Background
Primary ovarian carcinoid tumors are rare neuroendocrine neoplasms comprising <0.1% of ovarian tumors and 1% of all carcinoid tumors. Up to 30% present with carcinoid syndrome, and approximately one-quarter of these develop carcinoid heart syndrome. Unlike gastrointestinal carcinoid tumors, ovarian lesions can cause carcinoid syndrome without hepatic metastases due to direct venous drainage into the systemic circulation.
Case
A 46-year-old woman presented with abdominal discomfort, new onset hypertension, and lower extremity edema. Imaging revealed a 16.8 cm right adnexal mass with mixed solid and cystic components. Echocardiography demonstrated torrential tricuspid regurgitation related to thickened, immobile leaflets, consistent with carcinoid heart syndrome. Serum serotonin and chromogranin A were markedly elevated. She underwent exploratory laparotomy, total abdominal hysterectomy, bilateral salpingo-oophorectomy, right pelvic and para-aortic lymphadenectomy, and omental biopsy. Pathology showed a carcinoid tumor arising in a mature cystic teratoma, confined to the right ovary (FIGO stage IA). Immunohistochemistry confirmed neuroendocrine differentiation (synaptophysin, chromogranin positive). Postoperatively, chromogranin A normalized, serotonin decreased, and proBNP improved.

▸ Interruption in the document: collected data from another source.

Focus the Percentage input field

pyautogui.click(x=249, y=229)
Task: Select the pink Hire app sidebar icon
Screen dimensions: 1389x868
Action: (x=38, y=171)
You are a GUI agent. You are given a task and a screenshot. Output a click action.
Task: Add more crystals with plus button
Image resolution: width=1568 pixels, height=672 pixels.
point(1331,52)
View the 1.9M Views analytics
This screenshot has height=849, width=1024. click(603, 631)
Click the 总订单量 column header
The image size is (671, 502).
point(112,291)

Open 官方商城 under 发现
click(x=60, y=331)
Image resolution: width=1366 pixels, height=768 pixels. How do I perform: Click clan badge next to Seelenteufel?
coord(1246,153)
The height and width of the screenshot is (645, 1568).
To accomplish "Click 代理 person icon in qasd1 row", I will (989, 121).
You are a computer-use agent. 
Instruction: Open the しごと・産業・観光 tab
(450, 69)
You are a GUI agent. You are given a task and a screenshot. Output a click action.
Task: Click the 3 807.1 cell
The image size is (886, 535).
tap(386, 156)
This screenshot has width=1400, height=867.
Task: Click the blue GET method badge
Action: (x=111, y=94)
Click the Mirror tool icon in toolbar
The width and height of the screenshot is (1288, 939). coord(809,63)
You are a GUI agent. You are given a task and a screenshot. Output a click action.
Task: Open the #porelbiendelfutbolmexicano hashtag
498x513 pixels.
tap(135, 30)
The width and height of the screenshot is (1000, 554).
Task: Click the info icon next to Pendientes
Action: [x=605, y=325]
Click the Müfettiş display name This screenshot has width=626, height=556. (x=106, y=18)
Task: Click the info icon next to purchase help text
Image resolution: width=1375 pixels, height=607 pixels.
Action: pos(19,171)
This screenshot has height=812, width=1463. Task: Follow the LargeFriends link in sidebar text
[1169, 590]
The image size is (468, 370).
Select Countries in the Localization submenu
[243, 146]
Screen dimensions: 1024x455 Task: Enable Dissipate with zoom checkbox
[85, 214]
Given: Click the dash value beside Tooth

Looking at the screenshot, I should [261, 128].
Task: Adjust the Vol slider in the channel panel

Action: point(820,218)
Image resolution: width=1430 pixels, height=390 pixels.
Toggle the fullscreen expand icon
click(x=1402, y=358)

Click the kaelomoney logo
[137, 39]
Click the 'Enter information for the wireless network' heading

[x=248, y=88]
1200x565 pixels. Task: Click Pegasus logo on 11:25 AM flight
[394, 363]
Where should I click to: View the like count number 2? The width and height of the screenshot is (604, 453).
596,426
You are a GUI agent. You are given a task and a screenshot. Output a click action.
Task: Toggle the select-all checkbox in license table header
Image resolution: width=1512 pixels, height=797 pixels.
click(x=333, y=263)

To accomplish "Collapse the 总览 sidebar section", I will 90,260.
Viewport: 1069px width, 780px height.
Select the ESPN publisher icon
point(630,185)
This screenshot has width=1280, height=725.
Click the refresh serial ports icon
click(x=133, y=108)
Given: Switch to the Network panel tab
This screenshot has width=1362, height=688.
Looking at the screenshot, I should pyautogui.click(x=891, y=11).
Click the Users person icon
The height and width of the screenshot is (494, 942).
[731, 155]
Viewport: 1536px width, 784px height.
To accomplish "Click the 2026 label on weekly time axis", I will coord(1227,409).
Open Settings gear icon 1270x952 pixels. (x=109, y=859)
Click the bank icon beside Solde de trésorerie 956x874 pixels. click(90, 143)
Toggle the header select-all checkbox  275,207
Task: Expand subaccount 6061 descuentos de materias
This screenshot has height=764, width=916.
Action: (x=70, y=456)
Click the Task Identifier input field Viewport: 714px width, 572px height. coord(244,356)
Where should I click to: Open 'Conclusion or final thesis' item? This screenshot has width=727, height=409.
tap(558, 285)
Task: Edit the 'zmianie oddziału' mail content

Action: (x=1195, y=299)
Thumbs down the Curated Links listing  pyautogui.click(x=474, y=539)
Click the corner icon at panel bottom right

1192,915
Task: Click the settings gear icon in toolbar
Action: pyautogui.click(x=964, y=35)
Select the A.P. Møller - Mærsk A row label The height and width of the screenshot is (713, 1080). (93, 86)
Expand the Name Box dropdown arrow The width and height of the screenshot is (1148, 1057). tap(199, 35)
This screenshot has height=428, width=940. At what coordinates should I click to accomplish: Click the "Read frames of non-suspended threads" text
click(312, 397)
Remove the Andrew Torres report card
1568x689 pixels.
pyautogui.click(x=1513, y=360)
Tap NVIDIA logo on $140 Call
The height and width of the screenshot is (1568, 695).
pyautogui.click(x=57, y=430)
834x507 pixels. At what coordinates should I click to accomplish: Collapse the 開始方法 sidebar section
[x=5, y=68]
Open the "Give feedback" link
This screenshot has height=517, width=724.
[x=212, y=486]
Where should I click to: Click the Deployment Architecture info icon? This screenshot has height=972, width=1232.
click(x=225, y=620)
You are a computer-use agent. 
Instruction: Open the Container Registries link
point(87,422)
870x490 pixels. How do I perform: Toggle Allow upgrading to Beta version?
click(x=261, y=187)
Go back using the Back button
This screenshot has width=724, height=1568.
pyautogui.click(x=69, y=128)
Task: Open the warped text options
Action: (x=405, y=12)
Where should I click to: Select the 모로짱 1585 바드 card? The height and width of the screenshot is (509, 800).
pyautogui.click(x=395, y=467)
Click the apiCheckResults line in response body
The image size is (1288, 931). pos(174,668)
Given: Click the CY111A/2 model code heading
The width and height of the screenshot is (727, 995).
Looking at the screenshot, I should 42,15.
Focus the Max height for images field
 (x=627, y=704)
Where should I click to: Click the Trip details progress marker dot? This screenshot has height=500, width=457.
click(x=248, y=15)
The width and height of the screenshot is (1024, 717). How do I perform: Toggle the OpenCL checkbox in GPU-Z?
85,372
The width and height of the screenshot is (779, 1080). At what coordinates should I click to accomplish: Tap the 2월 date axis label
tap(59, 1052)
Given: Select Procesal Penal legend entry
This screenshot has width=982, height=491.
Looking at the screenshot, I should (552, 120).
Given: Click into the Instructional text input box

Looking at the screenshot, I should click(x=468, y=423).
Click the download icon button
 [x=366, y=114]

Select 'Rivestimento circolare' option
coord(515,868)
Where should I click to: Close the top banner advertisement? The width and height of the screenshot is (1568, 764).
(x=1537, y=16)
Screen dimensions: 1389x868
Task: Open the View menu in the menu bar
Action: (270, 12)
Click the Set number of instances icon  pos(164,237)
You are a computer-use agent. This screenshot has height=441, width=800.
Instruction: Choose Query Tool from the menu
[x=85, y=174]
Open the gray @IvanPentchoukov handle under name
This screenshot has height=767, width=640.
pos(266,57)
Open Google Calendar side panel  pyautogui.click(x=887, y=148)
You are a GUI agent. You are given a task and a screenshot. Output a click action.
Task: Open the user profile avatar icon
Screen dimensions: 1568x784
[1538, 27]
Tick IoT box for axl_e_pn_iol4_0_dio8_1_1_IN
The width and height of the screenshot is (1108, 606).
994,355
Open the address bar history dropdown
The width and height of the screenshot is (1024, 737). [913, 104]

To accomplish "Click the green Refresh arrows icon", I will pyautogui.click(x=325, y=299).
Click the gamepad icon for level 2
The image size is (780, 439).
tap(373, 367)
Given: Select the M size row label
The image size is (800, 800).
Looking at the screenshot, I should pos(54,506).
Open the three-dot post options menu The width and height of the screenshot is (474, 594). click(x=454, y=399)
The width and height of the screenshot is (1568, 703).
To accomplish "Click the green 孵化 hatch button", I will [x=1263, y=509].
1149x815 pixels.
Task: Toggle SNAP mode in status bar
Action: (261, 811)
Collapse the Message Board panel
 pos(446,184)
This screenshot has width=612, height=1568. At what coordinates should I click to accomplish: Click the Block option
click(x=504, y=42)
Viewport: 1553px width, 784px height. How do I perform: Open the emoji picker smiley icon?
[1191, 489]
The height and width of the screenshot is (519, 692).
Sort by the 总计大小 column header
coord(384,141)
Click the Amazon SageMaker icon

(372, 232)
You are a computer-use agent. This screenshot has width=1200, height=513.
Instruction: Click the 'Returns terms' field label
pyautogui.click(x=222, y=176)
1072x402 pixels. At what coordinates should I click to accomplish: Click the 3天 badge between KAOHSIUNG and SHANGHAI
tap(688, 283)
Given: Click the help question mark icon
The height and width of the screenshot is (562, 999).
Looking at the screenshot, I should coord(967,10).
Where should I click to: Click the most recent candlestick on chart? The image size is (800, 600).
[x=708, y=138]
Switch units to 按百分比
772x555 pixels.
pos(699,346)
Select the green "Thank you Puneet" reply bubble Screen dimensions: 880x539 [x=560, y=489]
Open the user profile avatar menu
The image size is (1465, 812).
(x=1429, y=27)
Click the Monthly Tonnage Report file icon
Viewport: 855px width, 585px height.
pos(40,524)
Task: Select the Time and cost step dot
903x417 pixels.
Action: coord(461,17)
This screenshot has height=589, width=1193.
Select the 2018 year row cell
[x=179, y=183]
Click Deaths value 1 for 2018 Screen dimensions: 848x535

Three months later, she underwent successful bioprosthetic tricuspid valve replacement with ongoing Cardiology follow up.
Discussion
This case illustrates that ovarian carcinoid tumors may present with minimal symptoms despite significant cardiac involvement. Early cardiac evaluation is warranted in suspected carcinoid tumors to identify carcinoid heart syndrome. Overall survival is generally favorable for early stage ovarian carcinoid tumors. Long-term cardiac prognosis is determined by right ventricular function and presence of residual tumor after resection. Management requires individualized and multidisciplinary surgical planning, balancing tumor resection with timely cardiac intervention.